Una escuela jesuita para que el mensaje del Papa en Colombia siga vivo

El Centro de Investigación y Educación Popular (CINEP) y la ONG Entreculturas, ambas pertenecientes a la Compañía de Jesús, desarrollan conjuntamente el proyecto Escuela de Paz y Convivencia

José Calderero de Aldecoa
Luis Guillermo Guerrero, en Madrid, durante el encuentro con la prensa.

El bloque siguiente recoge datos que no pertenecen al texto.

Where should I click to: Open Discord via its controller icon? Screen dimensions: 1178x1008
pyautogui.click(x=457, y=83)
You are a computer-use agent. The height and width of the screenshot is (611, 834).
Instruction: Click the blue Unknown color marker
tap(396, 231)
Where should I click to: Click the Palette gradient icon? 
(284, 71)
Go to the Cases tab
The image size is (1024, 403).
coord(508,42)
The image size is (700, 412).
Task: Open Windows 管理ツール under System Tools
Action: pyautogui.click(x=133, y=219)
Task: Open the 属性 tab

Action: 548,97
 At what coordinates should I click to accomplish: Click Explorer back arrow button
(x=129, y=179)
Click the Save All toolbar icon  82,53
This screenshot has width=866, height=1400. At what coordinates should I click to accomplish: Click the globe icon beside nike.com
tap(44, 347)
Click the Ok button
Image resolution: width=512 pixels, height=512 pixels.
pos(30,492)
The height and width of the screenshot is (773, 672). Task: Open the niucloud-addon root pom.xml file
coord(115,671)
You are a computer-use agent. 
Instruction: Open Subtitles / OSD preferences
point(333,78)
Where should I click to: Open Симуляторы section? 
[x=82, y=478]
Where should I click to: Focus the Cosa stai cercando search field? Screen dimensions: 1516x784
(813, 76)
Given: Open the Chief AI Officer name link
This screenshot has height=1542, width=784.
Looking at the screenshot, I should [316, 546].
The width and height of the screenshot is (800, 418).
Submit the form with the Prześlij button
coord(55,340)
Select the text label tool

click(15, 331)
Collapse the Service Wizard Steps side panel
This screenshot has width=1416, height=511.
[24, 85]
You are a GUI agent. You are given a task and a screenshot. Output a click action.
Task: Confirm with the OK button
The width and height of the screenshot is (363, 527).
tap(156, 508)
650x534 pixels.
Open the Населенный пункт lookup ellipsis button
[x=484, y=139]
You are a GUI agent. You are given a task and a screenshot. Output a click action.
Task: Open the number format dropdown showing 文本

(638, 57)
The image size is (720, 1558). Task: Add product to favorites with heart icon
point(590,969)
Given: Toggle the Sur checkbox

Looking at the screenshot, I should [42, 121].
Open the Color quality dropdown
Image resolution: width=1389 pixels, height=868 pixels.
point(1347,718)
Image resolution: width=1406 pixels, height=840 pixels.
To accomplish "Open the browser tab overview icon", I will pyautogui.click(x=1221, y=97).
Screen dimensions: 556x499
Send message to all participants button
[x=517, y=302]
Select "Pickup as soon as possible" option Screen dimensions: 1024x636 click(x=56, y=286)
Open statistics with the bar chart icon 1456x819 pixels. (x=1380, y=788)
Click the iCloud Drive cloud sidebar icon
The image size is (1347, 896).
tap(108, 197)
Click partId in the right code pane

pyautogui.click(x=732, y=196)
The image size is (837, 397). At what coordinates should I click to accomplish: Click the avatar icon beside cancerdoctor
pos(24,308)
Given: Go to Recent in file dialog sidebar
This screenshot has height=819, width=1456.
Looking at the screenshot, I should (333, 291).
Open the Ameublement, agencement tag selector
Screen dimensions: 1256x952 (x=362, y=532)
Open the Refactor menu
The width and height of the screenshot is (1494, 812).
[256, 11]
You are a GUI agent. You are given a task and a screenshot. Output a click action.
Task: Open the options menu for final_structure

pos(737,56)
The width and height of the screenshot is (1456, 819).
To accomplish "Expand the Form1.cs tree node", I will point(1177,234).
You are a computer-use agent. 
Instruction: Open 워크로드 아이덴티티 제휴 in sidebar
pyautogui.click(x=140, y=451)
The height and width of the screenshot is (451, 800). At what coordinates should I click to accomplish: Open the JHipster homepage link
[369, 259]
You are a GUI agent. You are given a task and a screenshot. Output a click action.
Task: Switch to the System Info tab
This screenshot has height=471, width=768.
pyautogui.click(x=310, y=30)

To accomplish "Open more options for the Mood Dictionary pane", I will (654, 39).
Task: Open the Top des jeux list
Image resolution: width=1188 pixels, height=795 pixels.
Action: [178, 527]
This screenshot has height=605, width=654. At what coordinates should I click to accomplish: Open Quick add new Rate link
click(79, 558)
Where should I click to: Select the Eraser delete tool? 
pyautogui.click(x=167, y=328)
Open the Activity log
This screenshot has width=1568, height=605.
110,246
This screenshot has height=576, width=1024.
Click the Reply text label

Foto: ONG Entreculturas

El Centro de Investigación y Educación Popular (CINEP) de Colombia y la ONG española Entreculturas, ambas pertenecientes a la Compañía de Jesús, desarrollan conjuntamente el proyecto Escuela de Paz y Convivencia, que incide en el espíritu de paz y reconciliación que llevó el Papa Francisco a Colombia a principios de septiembre

Colombia vive un momento histórico. Es la primera vez en 52 años que no hay una guerrilla activa en el país. Esto ha sido posible gracias al acuerdo de paz firmado con las FARC y el cese temporal del conflicto anunciado por el ELN con motivo de la visita del Papa Francisco, acaecida a principios de septiembre.

A pesar de ello, Colombia todavía está lejos de ser un país totalmente pacificado. Desde que se firmara el acuerdo con las FARC, el Centro de Investigación y Educación Popular (CINEP) –de la Compañía de Jesús y situado en Colombia– ha verificado un aumento de las violaciones de los derechos humanos, así como de los delitos medioambientales y de las grandes movilizaciones sociales. Así lo ha reconocido este mañana el director del CINEP, Luis Guillermo Guerrero, en un encuentro que ha mantenido con la prensa en la sede de la ONG española Entreculturas, entidad con la que colabora en Colombia en el proyecto Escuelas de Paz y Convivencia.

Esto es un síntoma más de que «para que haya una paz justa, real y completa» es necesario que se siga trabajando en la implementación del acuerdo de paz, que hasta ahora solo está siendo efectivo en lo que concierne al cese del fuego por parte de la guerrilla. «No es suficiente el cese de hostilidades. Esto solo representa el 3 % de todo lo que se acordó en la habana», ha explicado Guerrero.

En este sentido, el director de CINEP ha subrayado la importancia de «que las víctimas sean reparadas», de que se implemente «un plan nacional para el desarrollo rural», que «los campesinos tengan acceso a la tierra», o que se cumpla «el programa integral de sustitución de cultivos de uso ilegal». Condiciones, todas ellas, incluidas en el acuerdo.

Lentitud e ineficacia

Sin embargo, Luis Guillermo Guerrero alberga demasiadas dudas sobre la rápida implementación de todas estas medidas. «El Gobierno está actuando con lentitud. Es muy ineficiente y le falta voluntad política», ha asegurado. Pero la responsabilidad no solo recae en el Ejecutivo. «También es un problema de los colombianos como pueblo. Nos hemos acostumbrado a la corrupción. Tenemos una ética ciudadana muy baja».

El director del centro es escéptico incluso con la perdurabilidad a largo plazo de los evidentes beneficios de la visita del Papa, que «trajo un mensaje de esperanza e introdujo en el lenguaje de los colombianos palabras como “perdón”». Sin embargo, «no tengo muchas esperanzas en que el mensaje sea recordado para siempre. Ojalá me equivoque. Es un reto mantener vivo el efecto Francisco. En Colombia tenemos muy poca memoria histórica para lo bueno», ha advertido.

Escuela de Paz y Convivencia

Con el mismo espíritu de paz y reconciliación con el que visitó el Pontífice Colombia, el CIDEP y la ONG Entreculturas desarrollan conjuntamente en el país la Escuela de Paz y Convivencia. «Son unos talleres que impartimos para fortalecer las comunidades de base en territorios muy castigados por la violencia y que en ellos se pueda dar una paz real», ha explicado Belén Medina, de Entreculturas.

«Se trata de empoderar a la gente y dotarles de herramientas políticas, sociales, educativas…para que en su diálogo con los diferentes agentes involucrados en el proceso de paz no se produzcan desigualdades», ha añadido Guevara.